Retinal detachment is a common cause of loss of vision. It is therefore important to recognise the early signs of retinal detachment before there are any irreversible retinal changes.
Retinal detachment is more much common in people with myopia and the greater the myopia the greater the risk of developing a retinal detachment. The retina in myopic patients is thinner and weaker and can therefore more easily form a retinal tear or retinal hole through which fluid can enter underneath the retina and cause a detachment.
Retinal detachment can also occur after ocular trauma and with some other ocular conditions such as rarely a choroidal tumour (malignant melanoma).
The typical symptoms of retinal detachment are floaters, flashes of light and a darkish grey shadow across one area of the visual field, which can progress towards the centre of the vision if not treated. If these symptoms are present an Ophthalmologist should be consulted immediately, as retinal detachment is treatable.
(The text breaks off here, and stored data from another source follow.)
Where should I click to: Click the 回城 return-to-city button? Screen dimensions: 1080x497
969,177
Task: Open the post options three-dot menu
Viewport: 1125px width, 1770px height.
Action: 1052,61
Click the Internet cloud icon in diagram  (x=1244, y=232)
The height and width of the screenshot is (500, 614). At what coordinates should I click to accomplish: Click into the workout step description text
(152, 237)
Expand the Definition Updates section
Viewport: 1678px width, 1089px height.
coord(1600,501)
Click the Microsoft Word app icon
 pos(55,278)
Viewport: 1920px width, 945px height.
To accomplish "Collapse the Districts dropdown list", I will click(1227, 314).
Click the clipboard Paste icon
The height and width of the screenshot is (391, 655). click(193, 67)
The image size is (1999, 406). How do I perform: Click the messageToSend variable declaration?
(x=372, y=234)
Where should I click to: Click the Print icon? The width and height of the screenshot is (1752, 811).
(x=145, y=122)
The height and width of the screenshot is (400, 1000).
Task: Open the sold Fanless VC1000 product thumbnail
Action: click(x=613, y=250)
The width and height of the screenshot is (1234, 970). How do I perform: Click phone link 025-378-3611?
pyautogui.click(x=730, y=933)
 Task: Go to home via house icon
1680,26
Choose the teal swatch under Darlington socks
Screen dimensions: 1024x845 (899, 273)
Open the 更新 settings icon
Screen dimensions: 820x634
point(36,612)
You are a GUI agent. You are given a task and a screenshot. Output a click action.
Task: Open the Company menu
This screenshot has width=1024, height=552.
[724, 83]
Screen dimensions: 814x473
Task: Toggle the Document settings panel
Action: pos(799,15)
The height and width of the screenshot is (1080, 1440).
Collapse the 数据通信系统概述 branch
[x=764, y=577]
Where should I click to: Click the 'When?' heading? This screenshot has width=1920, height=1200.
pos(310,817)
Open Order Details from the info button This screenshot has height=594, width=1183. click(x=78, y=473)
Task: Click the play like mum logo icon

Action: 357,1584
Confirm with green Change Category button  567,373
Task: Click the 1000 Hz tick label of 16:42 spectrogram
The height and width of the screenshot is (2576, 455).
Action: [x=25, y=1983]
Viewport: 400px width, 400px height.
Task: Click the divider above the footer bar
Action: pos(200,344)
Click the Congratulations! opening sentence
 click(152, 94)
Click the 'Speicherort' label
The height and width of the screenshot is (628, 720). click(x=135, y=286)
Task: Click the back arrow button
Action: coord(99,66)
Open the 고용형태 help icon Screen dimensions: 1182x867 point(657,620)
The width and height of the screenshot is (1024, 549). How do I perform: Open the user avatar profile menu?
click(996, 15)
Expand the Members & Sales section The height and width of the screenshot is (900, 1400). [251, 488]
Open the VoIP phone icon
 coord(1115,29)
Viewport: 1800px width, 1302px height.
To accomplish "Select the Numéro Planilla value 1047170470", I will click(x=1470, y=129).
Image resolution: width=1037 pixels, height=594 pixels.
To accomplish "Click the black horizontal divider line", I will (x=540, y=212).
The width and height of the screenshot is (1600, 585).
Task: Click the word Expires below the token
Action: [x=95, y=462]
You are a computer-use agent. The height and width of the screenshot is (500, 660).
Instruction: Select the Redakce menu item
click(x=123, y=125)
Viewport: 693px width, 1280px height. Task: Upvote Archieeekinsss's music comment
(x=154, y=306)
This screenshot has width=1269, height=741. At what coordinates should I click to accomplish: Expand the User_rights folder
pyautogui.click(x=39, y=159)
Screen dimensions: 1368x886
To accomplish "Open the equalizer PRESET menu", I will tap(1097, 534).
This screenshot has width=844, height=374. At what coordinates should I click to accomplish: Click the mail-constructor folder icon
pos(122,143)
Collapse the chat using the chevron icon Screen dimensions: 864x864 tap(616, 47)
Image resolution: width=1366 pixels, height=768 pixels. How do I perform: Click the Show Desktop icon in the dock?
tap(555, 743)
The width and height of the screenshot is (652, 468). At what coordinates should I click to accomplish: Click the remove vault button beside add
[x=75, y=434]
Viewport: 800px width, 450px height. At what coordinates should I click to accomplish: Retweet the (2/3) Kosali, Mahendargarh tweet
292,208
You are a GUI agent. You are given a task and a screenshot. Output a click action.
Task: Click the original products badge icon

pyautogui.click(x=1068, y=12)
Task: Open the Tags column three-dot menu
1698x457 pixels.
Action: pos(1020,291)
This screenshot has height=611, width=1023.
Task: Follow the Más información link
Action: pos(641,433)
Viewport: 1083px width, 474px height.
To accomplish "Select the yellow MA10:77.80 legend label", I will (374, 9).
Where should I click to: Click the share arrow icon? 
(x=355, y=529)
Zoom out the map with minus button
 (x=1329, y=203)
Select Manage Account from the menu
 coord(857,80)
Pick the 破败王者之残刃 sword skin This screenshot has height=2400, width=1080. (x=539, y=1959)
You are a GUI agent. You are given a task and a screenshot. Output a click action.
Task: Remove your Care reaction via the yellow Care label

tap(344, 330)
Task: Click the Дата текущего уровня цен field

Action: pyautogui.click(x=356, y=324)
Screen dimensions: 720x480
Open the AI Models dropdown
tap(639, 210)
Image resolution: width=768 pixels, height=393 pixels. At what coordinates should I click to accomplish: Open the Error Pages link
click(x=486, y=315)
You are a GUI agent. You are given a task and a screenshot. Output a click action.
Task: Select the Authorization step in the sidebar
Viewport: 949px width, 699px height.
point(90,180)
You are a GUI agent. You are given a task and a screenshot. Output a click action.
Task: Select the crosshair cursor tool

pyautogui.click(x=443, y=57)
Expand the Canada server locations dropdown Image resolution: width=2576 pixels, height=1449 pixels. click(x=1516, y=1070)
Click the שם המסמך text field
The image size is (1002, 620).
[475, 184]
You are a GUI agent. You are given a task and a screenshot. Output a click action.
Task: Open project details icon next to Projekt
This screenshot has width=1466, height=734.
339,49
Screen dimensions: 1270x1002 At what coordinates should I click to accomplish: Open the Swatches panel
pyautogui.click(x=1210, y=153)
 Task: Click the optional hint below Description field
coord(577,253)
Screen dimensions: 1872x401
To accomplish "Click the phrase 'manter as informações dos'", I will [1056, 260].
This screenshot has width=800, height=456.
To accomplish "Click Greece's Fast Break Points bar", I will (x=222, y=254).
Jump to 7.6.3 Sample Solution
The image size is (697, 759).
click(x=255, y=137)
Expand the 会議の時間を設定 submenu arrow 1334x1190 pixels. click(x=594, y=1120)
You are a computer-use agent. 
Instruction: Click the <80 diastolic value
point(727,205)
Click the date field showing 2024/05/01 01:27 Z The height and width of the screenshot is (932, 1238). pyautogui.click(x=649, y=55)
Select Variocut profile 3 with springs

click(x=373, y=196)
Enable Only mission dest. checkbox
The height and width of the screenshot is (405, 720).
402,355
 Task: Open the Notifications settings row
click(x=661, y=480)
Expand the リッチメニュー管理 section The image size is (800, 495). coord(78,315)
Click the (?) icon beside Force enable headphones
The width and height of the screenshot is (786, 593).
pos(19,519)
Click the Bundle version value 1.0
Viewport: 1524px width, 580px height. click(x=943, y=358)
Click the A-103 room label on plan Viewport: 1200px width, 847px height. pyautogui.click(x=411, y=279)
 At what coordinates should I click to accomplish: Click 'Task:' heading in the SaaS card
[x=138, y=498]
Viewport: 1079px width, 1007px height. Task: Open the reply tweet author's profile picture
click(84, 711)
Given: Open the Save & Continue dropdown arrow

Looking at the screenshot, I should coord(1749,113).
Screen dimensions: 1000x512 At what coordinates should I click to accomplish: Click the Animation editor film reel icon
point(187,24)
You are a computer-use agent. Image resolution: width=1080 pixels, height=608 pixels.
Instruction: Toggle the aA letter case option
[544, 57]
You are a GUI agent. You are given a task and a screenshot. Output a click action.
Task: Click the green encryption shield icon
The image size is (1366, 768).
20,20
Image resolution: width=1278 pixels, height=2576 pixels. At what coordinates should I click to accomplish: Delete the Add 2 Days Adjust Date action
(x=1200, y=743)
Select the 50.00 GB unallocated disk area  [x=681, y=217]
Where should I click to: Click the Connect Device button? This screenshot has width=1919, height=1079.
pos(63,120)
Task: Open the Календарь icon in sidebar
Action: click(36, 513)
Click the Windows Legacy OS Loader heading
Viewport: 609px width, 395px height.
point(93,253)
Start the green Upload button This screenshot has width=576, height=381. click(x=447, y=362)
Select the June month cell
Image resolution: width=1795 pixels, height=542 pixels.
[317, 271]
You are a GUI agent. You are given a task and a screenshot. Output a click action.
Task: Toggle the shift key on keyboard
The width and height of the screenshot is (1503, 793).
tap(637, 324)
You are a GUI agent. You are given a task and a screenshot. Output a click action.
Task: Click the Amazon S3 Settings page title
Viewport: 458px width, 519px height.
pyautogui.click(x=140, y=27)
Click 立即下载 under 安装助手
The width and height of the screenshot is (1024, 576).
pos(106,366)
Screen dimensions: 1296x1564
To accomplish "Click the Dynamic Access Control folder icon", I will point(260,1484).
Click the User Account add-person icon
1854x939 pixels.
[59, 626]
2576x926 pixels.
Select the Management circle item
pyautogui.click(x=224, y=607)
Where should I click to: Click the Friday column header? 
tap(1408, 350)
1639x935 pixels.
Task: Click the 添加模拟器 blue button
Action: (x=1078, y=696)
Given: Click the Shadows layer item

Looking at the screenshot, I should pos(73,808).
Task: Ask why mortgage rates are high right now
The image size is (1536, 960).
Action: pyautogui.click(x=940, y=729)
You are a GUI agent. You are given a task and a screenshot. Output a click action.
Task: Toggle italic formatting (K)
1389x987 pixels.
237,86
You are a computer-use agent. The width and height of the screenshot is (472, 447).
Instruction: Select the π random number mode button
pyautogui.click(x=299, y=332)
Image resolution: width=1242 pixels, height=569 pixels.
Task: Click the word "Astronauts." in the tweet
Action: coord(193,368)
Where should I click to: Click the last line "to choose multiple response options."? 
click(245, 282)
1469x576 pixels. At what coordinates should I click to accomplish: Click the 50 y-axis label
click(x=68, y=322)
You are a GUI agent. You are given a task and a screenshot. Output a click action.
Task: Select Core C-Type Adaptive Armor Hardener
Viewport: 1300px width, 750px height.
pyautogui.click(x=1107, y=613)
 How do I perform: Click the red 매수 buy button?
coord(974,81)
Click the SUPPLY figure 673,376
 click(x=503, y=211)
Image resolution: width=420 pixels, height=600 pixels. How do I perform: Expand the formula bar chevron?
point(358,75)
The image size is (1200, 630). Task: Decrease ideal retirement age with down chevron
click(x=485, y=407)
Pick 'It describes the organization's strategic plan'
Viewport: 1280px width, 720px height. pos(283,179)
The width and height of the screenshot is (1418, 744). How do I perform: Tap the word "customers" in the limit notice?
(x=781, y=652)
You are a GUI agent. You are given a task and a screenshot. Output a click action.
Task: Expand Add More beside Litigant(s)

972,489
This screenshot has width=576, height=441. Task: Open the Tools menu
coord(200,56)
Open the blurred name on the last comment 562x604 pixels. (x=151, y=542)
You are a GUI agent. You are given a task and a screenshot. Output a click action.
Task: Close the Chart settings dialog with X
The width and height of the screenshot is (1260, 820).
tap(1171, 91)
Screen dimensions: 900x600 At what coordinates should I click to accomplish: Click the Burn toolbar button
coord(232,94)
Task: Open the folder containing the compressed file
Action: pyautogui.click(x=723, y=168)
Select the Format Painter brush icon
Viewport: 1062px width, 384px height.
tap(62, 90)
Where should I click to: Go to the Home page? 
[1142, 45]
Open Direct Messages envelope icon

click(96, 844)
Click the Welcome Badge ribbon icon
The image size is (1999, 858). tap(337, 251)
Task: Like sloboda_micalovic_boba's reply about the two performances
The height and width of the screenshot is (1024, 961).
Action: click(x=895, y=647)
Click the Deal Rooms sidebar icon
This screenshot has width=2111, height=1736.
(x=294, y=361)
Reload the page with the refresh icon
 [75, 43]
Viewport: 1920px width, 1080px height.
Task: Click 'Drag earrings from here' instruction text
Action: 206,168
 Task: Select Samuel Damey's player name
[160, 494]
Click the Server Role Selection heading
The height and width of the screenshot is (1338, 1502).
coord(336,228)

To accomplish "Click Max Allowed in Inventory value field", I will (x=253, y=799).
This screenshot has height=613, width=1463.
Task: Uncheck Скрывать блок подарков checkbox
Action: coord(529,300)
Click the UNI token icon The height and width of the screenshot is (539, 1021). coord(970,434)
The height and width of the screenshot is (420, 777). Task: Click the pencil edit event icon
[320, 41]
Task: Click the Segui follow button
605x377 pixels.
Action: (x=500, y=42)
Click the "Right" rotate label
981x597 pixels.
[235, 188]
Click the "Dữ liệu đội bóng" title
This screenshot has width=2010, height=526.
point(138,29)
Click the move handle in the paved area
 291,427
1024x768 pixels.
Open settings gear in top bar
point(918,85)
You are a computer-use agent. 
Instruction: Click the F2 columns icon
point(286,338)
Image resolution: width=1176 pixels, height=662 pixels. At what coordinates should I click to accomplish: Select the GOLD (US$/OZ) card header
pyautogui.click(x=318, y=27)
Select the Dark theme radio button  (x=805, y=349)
Retinal detachment can cause blindness if not treated early enough. If the retinal detachment goes across the macular even if surgery is done to put the retina flat, vision can still be distorted and poor as a result of macular involvement.
A family history of retinal detachment or previous history of posterior vitreous detachment can predispose to a retinal detachment i.e. the risk of having a retinal detachment is higher if the patient has a relative who suffers from this problem or the patient has already had posterior vitreous detachment or previous retinal detachment.